**DATA RECORDS**
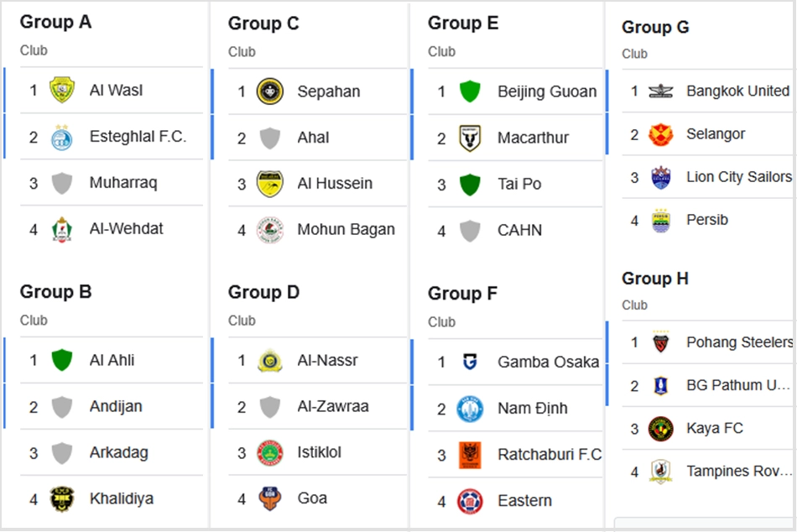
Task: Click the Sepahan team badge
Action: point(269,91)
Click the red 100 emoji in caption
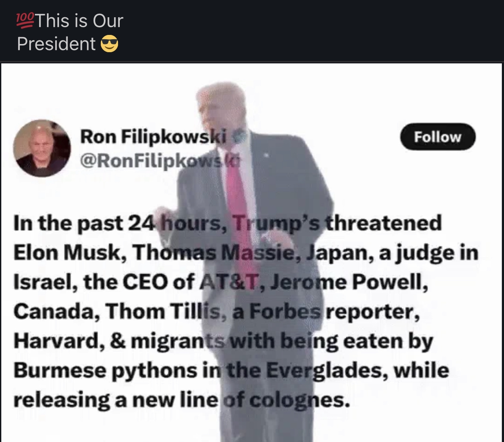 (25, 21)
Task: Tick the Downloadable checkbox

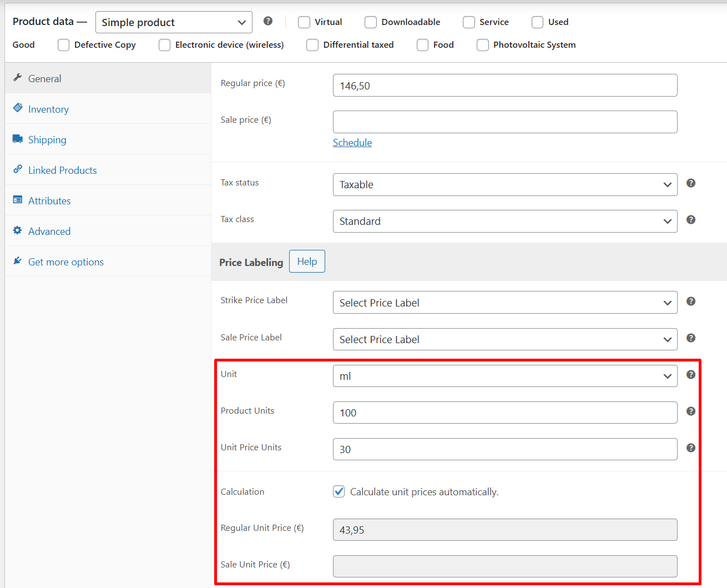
--
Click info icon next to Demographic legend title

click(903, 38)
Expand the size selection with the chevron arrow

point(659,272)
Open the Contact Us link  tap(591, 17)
---
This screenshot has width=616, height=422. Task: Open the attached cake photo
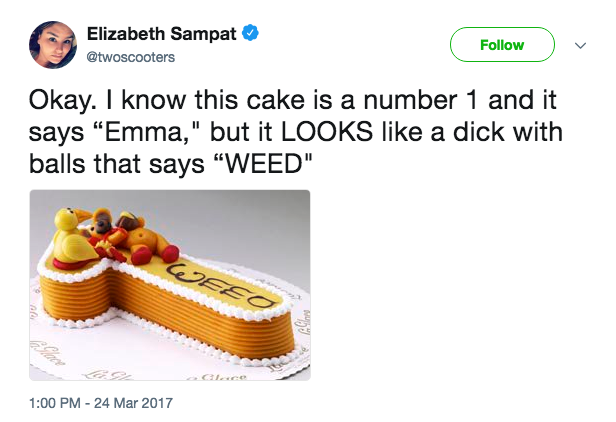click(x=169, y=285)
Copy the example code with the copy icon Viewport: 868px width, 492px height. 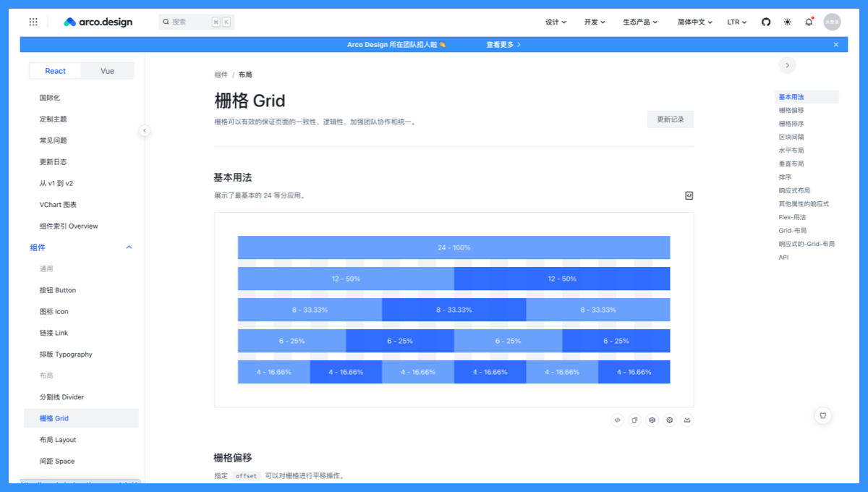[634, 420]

**ASSIGNMENT**
Among the entries above, copy exactly only the lines starting with the one containing "Expand the size" and going through the one containing "Open the Contact", both ends included.

**ANSWER SPACE**
Expand the size selection with the chevron arrow

point(659,272)
Open the Contact Us link  tap(591, 17)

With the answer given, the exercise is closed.